Qualifiziertes Verschulden in der Frachtführerkette

  • Briefing

In diesem Newsletter berichten wir über eine aktuelle Entscheidung des BGH zum qualifizierten Verschulden von Frachtführern in einer Frachtführerkette (Urteil vom 13.10.2022, I ZR 151/21).

Haftungsgrundlagen und Problemaufriss

Bekanntlich haftet der Frachtführer im Rahmen eines LKW Transports dem Versender verschuldensunabhängig auf den Ausgleich von Güterschäden in seiner Obhut, dies jedoch begrenzt auf 8,33 Sonderziehungsrechte (SZR) je kg Rohgewicht der verlorenen oder beschädigten Ware. Für innerdeutsche Transporte ergibt sich dies aus § 431 Abs. 1 HGB, für grenzüberschreitende Transporte aus Art. 23.3 der CMR, soweit deren Anwendungsbereich eröffnet ist. Der Wert eines SZR ergibt sich aus der Festlegung des Internationalen Währungsfonds anhand der Wechselkurse verschiedener Währungen und liegt derzeit bei etwa 1,25 EUR. In vielen Fällen decken die sich so ergebenden Beträge den tatsächlichen Schaden des Versenders (Wertersatz nach § 429 HGB) nicht annähernd ab, so dass jeweils von Interesse ist, ob Gründe für eine Durchbrechung der Haftungshöchstgrenzen vorliegen. Dies ist der Fall, wenn dem Frachtführer qualifiziertes Verschulden vorzuwerfen ist, so § 435 HGB bzw. Art. 29 CMR, was wiederum einen besonders schweren Verstoß gegen vertragliche Pflichten voraussetzt.

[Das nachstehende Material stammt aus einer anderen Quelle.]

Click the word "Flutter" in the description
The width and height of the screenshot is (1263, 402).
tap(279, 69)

Die Alltagspraxis des Transportwesens ist durch den Einsatz von Subunternehmern geprägt, erst recht seit der Fachkräftemangel vermehrt zu Personalknappheit im eigenen Unternehmen des Vertragspartners des Versenders führt. Am Markt bieten Frachtenbörsen kurzfristige Spotangebote zur Untervergabe an. Im Ergebnis entsteht häufig eine Frachtführerkette mit mehreren Stufen: der vertraglich vom Versender beauftragte Spediteur oder Frachtführer setzt also einen Subunternehmer ein, der seinerseits wiederum untervergibt, und so weiter. Top down ist das haftungsrechtlich unproblematisch, da der vertraglich beauftragte Frachtführer (oder z.B. Fixkostenspediteur) auch für seine „Leute“ (also Verrichtungsgehilfen bzw Subunternehmer) haftet. Dies ergibt sich aus § 428 HGB für innerdeutsche Transporte und aus Art. 3 CMR für grenzüberschreitende Transporte, soweit die CMR Anwendung findet. Daneben kann der Versender z.B. nach § 437 HGB den sogenannten ausführenden Frachtführer als letztes Glied in der Kette auch direkt in Anspruch nehmen.

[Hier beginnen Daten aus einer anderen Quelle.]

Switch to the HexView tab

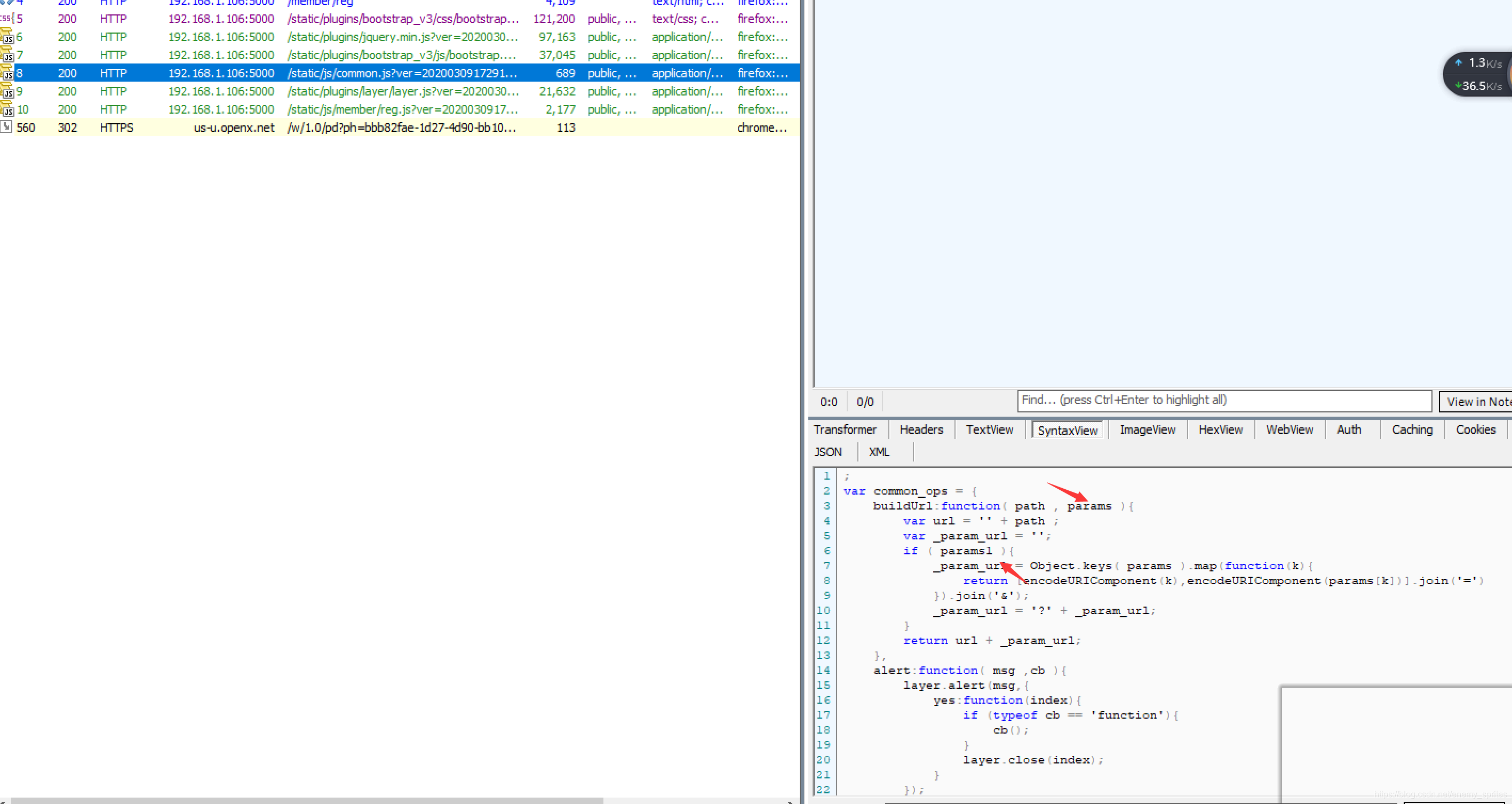1220,429
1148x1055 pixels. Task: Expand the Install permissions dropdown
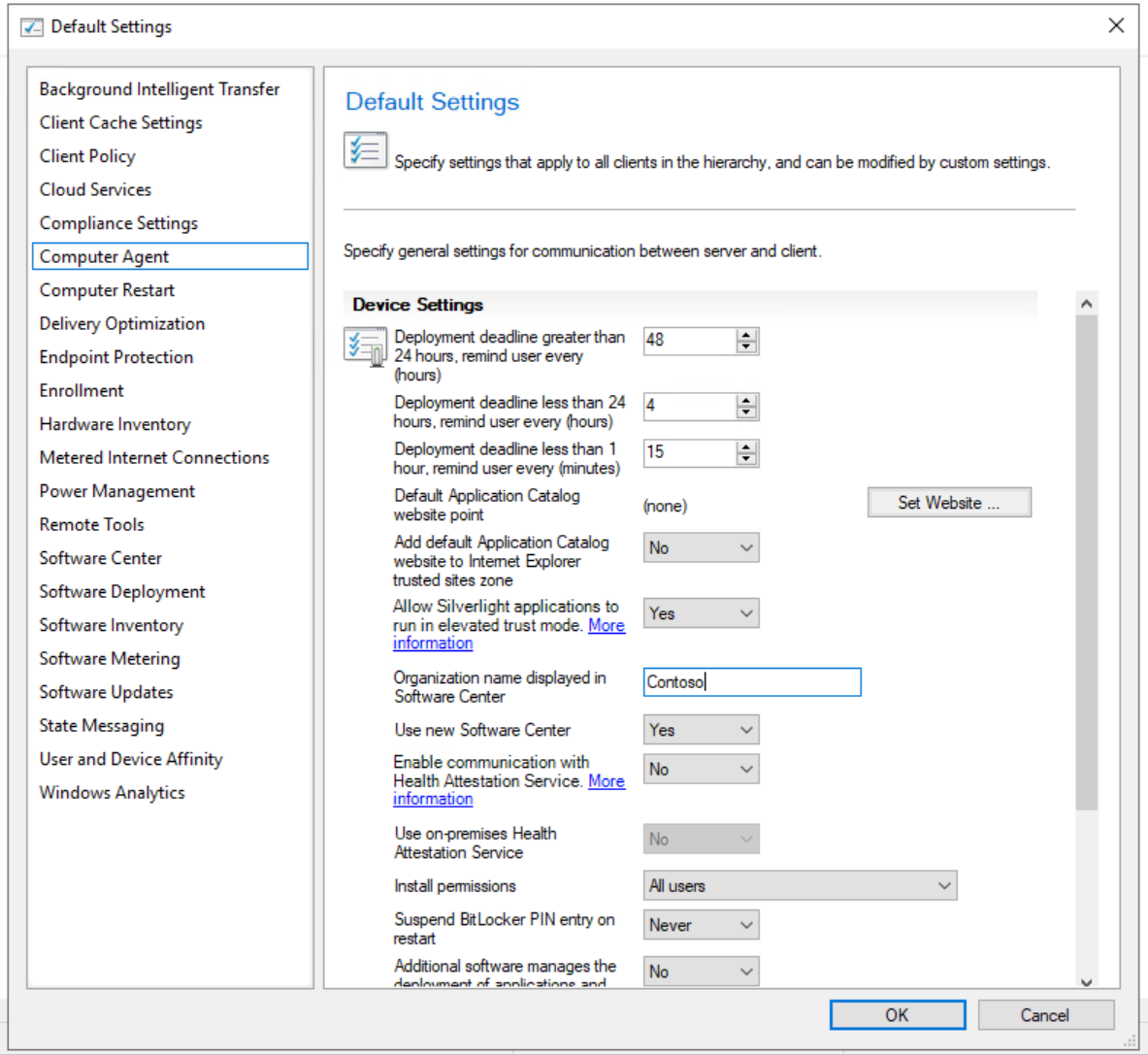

Komplizierter wird es, wenn der Haftungsmaßstab innerhalb der Frachtführerkette unterschiedlich ist, basierend auf unterschiedlichen vertraglichen Vereinbarungen zwischen den an der Kette beteiligten jur. Personen. So lag der Fall in der vorzustellenden Entscheidung des BGH.

Sachverhalt (vereinfacht)

Die Versicherungsnehmerin der Klägerin beauftragte die Beklagte zu 1) telefonisch mit dem Transport von Elektroartikeln von London nach Berlin. Die Beklagte zu 1) beauftragte daraufhin die F GmbH als Unterfrachtführerin (Subunternehmerin 1). In ihrem Ladeauftrag an die Subunternehmerin 1, die diesen akzeptierte, gab die Beklagte zu 1) vor, dass Pausen nur auf bewachten Parkplätzen gemacht werden dürfen. Die Subunternehmerin 1 vergab den Transport wiederum an die J GmbH, die ihn tatsächlich ausführte. Die Subunternehmerin 1 ist inzwischen insolvent und über ihr Vermögen ein Insolvenzverwalter bestellt.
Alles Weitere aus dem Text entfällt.